What are the properties of data we have to have in order to do least square regression with just matrix multiplication?

35 Views Asked by At

In the problem of linear regression, we are given $n$ observations $\{ (x_1, y_1),\dots,(x_n, y_n)\}$, where each input $x_i$ is a $d$-dimensional vector. Our goal is to estimate a linear predictor $f(.)$ which predicts $y$ given $x$ according to the formula \begin{equation} f(x) = x^\top\boldsymbol{\theta}, \end{equation} Let ${\bf y} = [y_1, y_2 \dots y_n]^\top$ be the $n \times 1$ vector of outputs and ${\bf X} = [x_1, x_2, \dots x_n]^\top$ be the $n \times d$ matrix of inputs. One possible way to estimate the parameter $\boldsymbol{\theta}$ is through minimization of the sum of squares. This is the least squares estimator: \begin{equation} argmin_{\boldsymbol{\theta}} \ \lVert {\bf y} - {\bf X}\boldsymbol{\theta} \rVert_2^2. \label{eq:LS_q3} \end{equation}

So the optimal value of $\theta$ for this cost function is $\theta=(X^TX)^{-1}X^Ty$. SO we need the matrix $X^TX$ to be invertible. What does this mean in terms of the data itself?

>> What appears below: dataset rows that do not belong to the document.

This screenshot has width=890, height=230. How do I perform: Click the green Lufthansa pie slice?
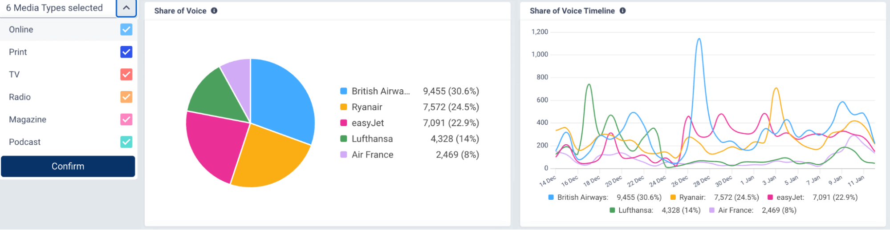tap(214, 95)
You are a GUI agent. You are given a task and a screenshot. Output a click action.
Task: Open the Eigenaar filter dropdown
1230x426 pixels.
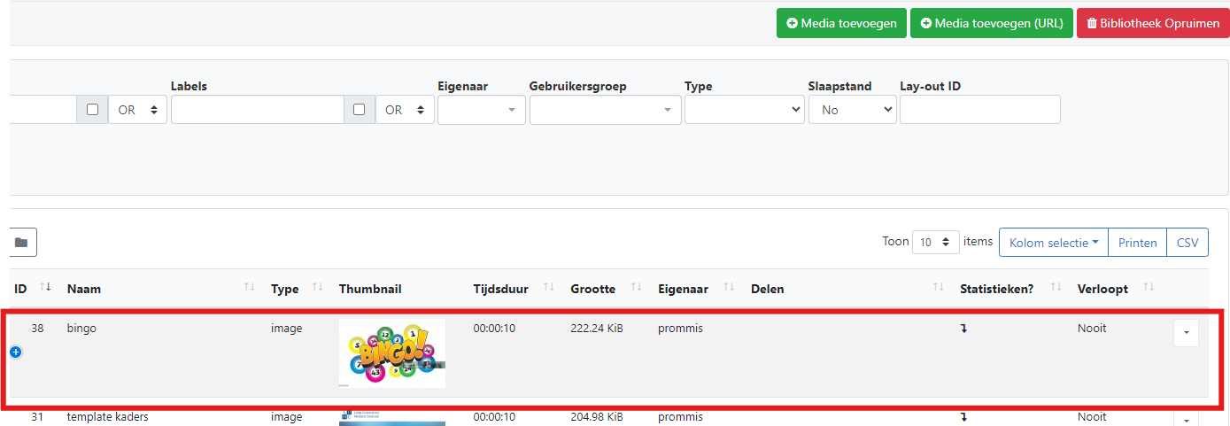click(x=481, y=110)
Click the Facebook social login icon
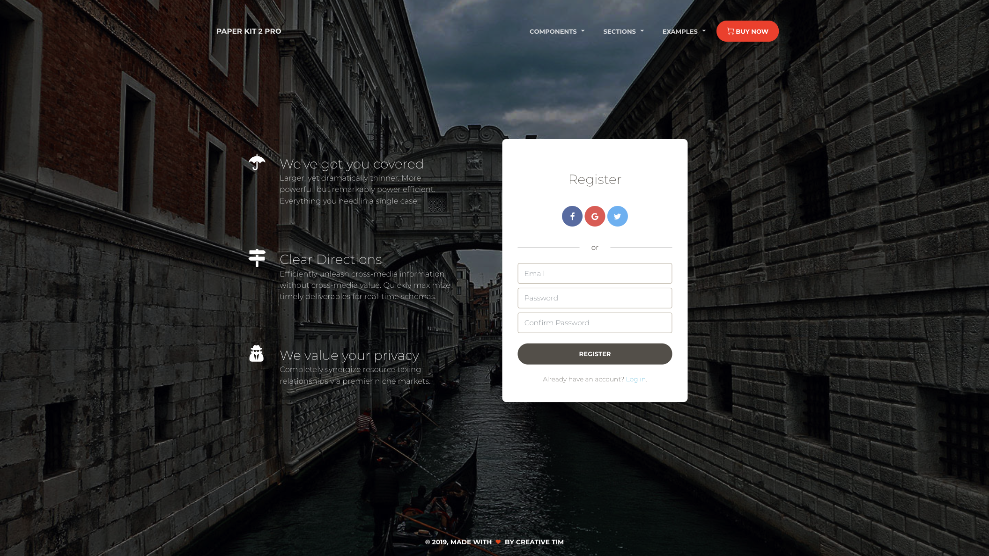 572,216
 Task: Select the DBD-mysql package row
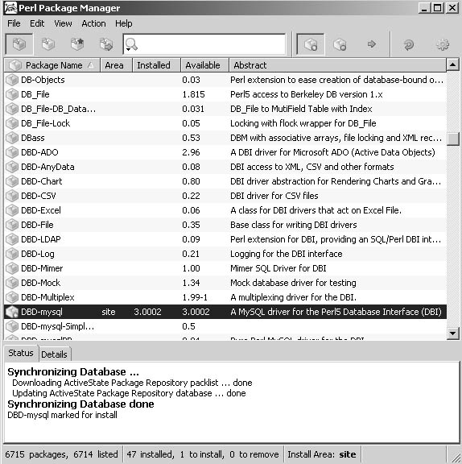point(225,312)
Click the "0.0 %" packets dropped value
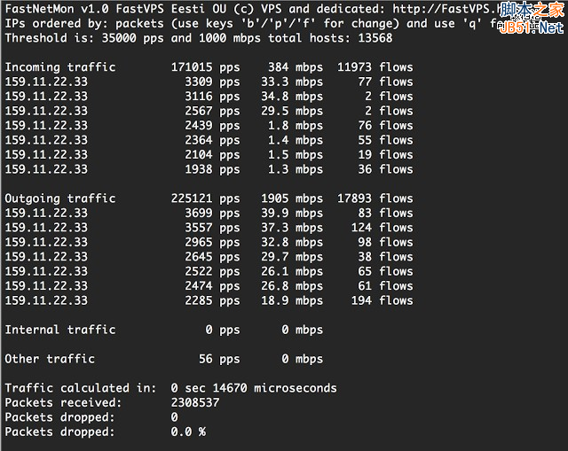This screenshot has height=451, width=568. tap(188, 432)
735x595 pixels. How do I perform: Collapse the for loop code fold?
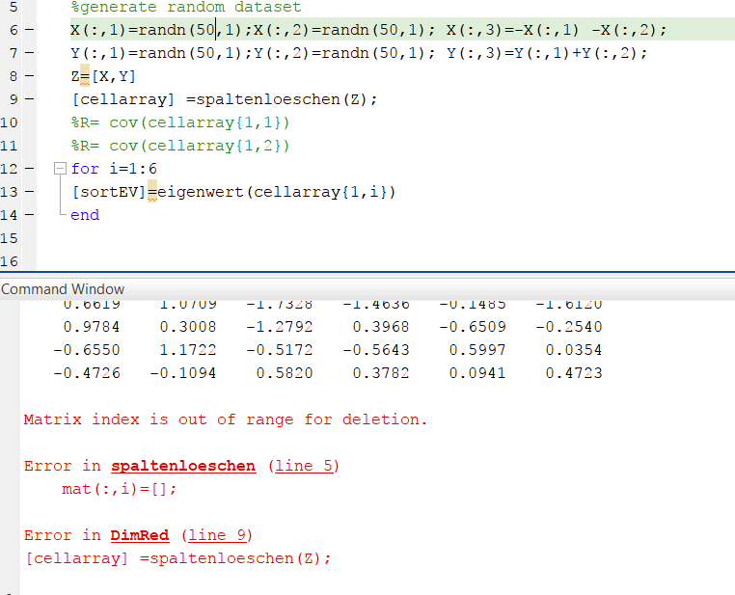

My thought was it has to do with covariance matrix somehow, but I'm not exactly sure.

1

There are 1 best solutions below

5
On BEST ANSWER

The matrix $X^{\top}X$ is invertible iff $\operatorname{rank}(X^{\top}X)=\operatorname{rank}(X)=d$, i.e. $X$ does not contain a column that is a linear combination of other columns. Specifically, let $x_k$ denote the $k$-th column of $X$ and let $X_{-k}:=[x_1,\ldots,x_{k-1},x_{k+1},\ldots,x_d]$. Assume, for simplicity, that the sample average of each $x_k$ is $0$. Then the $(k,k)$-th entry of $(X^{\top}X)^{-1}$ is given by \begin{align} [(X^{\top}X)^{-1}]_{k,k}&=\left[x_k^{\top}(I_{d-1}-X_{-k}(X_{-k}^{\top}X_{-k})^{-1}X_{-k}^{\top})x_k\right]^{-1} \\ &=\left[x_k^{\top}x_k\left(1-\frac{x_k^{\top}X_{-k}(X_{-k}^{\top}X_{-k})^{-1}X_{-k}^{\top}x_k}{x_k{^\top}x_k}\right)\right]^{-1} \\ &=\frac{1}{(1-R_k^2)(x_k^{\top}x_k)}, \end{align} where $R_k^2$ is the $R^2$ in the regression of $x_k$ on the columns of $X_{-k}$. In particular, $R_k^2=1$ when $x_k=X_{-k}\beta$ for some $\beta\in \mathbb{R}^{d-1}$.